* EXERCISE GOAL
From the gene therapy text below, list every source of stem cells that it mentions.

+++ DOCUMENT TEXT +++

Despite these encouraging results with mature white blood cells, whose life-span is limited, the ultimate goal is to induce an ever longer lasting therapeutic effect with gene therapy by altering stem cells. Stem cells are the precursors of all blood cells. They are low in number and difficult to generate. Usually, they are taken either from the bone marrow or from the peripheral blood. Just recently, another source has been utilized for the generation of stem cells, the umbilical cord.
In 1993 Dr. Blaese treated three newborn babies suffering from ADA-disease with their stem cells taken from their own umbilical cord and genetically altered with the ADA gene. He stated that the dose of PEG-ADA these patients receive has been reduced by half. The genetically altered immune cells of these babies still produce ADA in all blood lineages to date. “PEG-ADA is being withdrawn to determine whether the gene-corrected cells will demonstrate the selective growth advantage predicted,” Dr. Blaese told the conference. He feels that correction of genes in the self-renewing stem cells remains the ultimate goal of gene therapy for most haematopoietic diseases.
How safe are retroviral vectors for gene therapy? Dr. Blaese admitted that gene therapists are concerned about the “theoretical potential” of retroviruses to cause mutagenesis even though they are inactivated before being used as gene transporters. “To date, there has been no indication that malignancy associated with this process will be a complication of retroviral gene transfer”, Dr. Blaese pointed out. “Considering the severity of the diseases being treated and the complications associated with the other forms of treatment being tried, retroviral-mediated gene transfer has an excellent safety record,” he said.
A harsh review on gene therapy, published at the end of last year by the NIH, pointed out that gene therapy is still in its infancy. With respect to this report and asked if gene therapy has been applied to patients at too early a stage, Dr. Blaese made clear: “We do not have to change anything. We must alert people that gene therapy needs more basic research. This is not a new policy. This new field has great potential for treating many of the scourges of mankind — but — it will take decades of research before its potential is realized. We need to balance our enthusiasm with the reality of our still limited technology.”

+++ COLLECTED DATA +++

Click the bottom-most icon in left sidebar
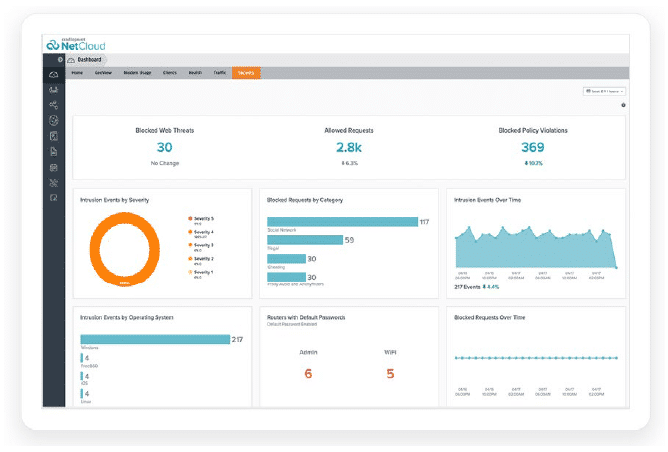Screen dimensions: 668x452 [54, 198]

+++

* REPLY TO THE TASK
- Bone marrow
- Peripheral blood
- Umbilical cord